Após perder espaço na Venezuela, Rússia intensifica aproximação com o Brasil na América Latina
06 de fevereiro de 2026
Os debates e resoluções de uma reunião de alto escalão entre os governos do Brasil e da Rússia, realizada na quinta-feira (5), indicam uma mudança na estratégia de política externa de Moscou na América Latina. Após perder influência na Venezuela e enfrentar dificuldades em Cuba, o governo russo passou a concentrar esforços no Brasil como principal plataforma de atuação na região, segundo analistas ouvidos pela reportagem.
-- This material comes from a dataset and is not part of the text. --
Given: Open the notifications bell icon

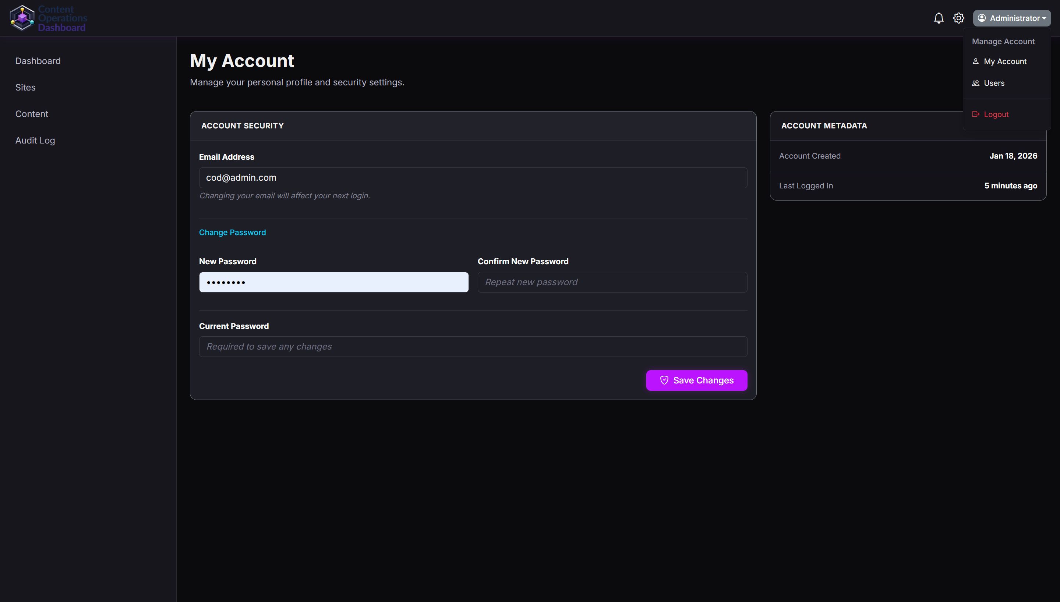Looking at the screenshot, I should point(938,18).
A perda de espaço ocorreu após a captura do ditador venezuelano Nicolás Maduro, em janeiro, por forças americanas, o que praticamente encerrou a influência russa no país. Cuba, outro aliado histórico de Moscou, enfrenta restrições severas no abastecimento de petróleo e dificuldades para manter a economia em funcionamento.
Nesse cenário, analistas avaliam que o governo do presidente Luiz Inácio Lula da Silva (PT) passou a ocupar papel central na estratégia russa para a América Latina. Durante a 8ª Reunião da Comissão Brasil-Rússia de Alto Nível de Cooperação (CAN), o primeiro-ministro russo, Mikhail Mishustin, classificou o Brasil como o principal parceiro econômico da Rússia na região, responsável por cerca de metade do comércio bilateral com a América Latina.
Para o mestre em Relações Internacionais pela UFRGS, Cezar Roedel, a declaração conjunta da reunião sinaliza uma aproximação maior do que a esperada e reforça uma tendência observada desde o início do atual governo. Segundo ele, o Brasil tem demonstrado alinhamento crescente com Moscou, inclusive em temas sensíveis do cenário internacional.
A reunião alterou a rotina diplomática de Brasília pela dimensão da delegação russa, composta pelo primeiro-ministro, o vice-presidente, ministros, vice-ministros, empresários e dezenas de profissionais de imprensa, transportados em aeronaves oficiais usadas pelo presidente Vladimir Putin. Durante o encontro, a Rússia ofereceu ampliar a cooperação com o Brasil em áreas estratégicas, como energia nuclear, exploração espacial, segurança cibernética, ciência, tecnologia e apoio diplomático, incluindo a defesa de uma vaga permanente brasileira no Conselho de Segurança da ONU.
Especialistas alertam, no entanto, para os riscos envolvidos em cooperações em setores considerados sensíveis. Roedel destaca o perigo do chamado “uso dual” de tecnologias, com possíveis aplicações civis e militares, além de vulnerabilidades relacionadas à segurança de dados e à propriedade intelectual. Já Adriano Gianturco, doutor em Ciência Política e coordenador do curso de Relações Internacionais do IBMEC, avalia que promessas de transferência tecnológica tendem a ter caráter mais retórico do que prático.
No campo comercial, o encontro reforçou o interesse no fornecimento de fertilizantes russos ao Brasil e na exportação de carnes brasileiras para a Rússia, eixo considerado o mais pragmático da relação bilateral. Em 2024, a Rússia respondeu por mais de 27% das importações brasileiras de fertilizantes, embora tenha perdido espaço recentemente para a China, o que intensificou a disputa geopolítica pelo mercado brasileiro.
A declaração conjunta também abordou a cooperação no âmbito do BRICS, com destaque para o debate sobre sistemas alternativos de pagamento ao dólar. Para analistas, a agenda reforça o discurso brasileiro em defesa de um mundo multipolar, mas pode gerar riscos à integração financeira do país e à confiança de investidores, diante da ausência de padrões consolidados de governança e segurança jurídica.